Adams, who led the Irish nationalist party during much of the conflict, was among hundreds of people held by Britain without trial in the early 1970s under a policy meant to break the Irish Republican Army. He has always denied membership of the militant group.
London published proposed legislation on Tuesday to enact a new framework to address the legacy of decades of sectarian violence in Northern Ireland. Part of the bill seeks to prevent those detained without trial from receiving compensation.
“Yesterday the British government produced legislation which upholds the quashing of the convictions but denies compensation. This is clearly discriminatory,” Adams said in a statement on Wednesday.
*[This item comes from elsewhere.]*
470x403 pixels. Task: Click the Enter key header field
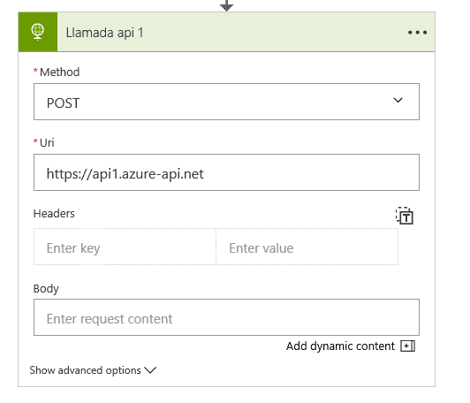(125, 247)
“I have instructed my legal team that it is my intention to pursue legal action.”
The UK Supreme Court ruled in 2020 that Adams was not lawfully detained as his internment was not approved by a British cabinet minister.
A spokesperson for the British government said it believed the Supreme Court’s ruling was an incorrect interpretation of parliament’s intention.
“This week, we have introduced legislation to clearly reaffirm that principle for these cases, making it clear in the law that detentions were legitimate and lawful,” the spokesperson said in a statement.
Adams stood down as leader of Sinn Fein, the former political wing of the IRA, in 2018.
The internment of suspected militants was one of the most controversial elements of the British counterinsurgency campaign.
A 1998 peace deal largely ended the three decades of violence involving mainly Catholic nationalists seeking a united Ireland, largely Protestant pro-British unionists wanting to remain part of the United Kingdom and British forces.